Bifidobacteria, the most predominant bacteria in the intestinal flora of infants, are established shortly after birth. Their proliferation in the lower gastrointestinal tract is stimulated by glycoprotein components of ϰ-casein in human colostrum, and, to a lesser degree, human milk. Corresponding fractions in bovine milk appear to have no stimulatory effect on the growth of bifidobacteria. As humans age, both the numbers and species of bifidobacteria which inhabit the intestinal tract change: bifidobacteria decline to the third or fourth largest group; B . infantis and B . breve are replaced with B . adolescentis while B . longum persists throughout life. This change in profile may be linked to the intake of dietary bifidogenic factors. Most animal and human diets appear to be deficient in bifidogenic factors but commerical supplements such as lactulose and fructooligo-saccharides (FOS) are now available.

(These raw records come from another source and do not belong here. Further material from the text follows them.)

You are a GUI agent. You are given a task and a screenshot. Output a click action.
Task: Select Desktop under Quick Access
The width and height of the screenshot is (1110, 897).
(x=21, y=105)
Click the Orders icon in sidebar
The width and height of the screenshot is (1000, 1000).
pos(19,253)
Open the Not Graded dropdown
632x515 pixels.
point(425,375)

Lactulose is readily metabolized by bifidobacteria and some lactic acid-producing bacteria. Short-chained fructooligosacchides, commonly referred to as neosugars (with degree of polymerization (dp) of ≤6) are metabolized at somewhat lower rates than lactulose by bifidobacteria, but these sugars have advantages over lactulose insofar as clostridia and E. coli grow slowly or not at all on these FOS. Both lactulose and neosugars can be metabolized by gas-producing organisms and this has to be an area of concern for long-term administration of these bifidogenic factors. The application of bifidogenic factors to animal feeds is less problematic than human application for two reasons: animal strains of bifidobacteria can metabolize long-chained FOS (dp > 6) better than human strains of bifidobacteria; animal feeding in most cases only lasts days to a few weeks compared to decades for humans. One newly emerging bifidogenic factor, lactosucrose, is now available commerically and has shown considerable promise in terms of being readily metabolized by bifidobacteria, which in turn produce organic acids and reduce intestinal pH. Numerous other sources of bifidogenic factors have been proposed. Lactitol has no advantages over lactulose as a bifidogenic factor, while the xylooligosaccharides are both experimental and expensive at this point.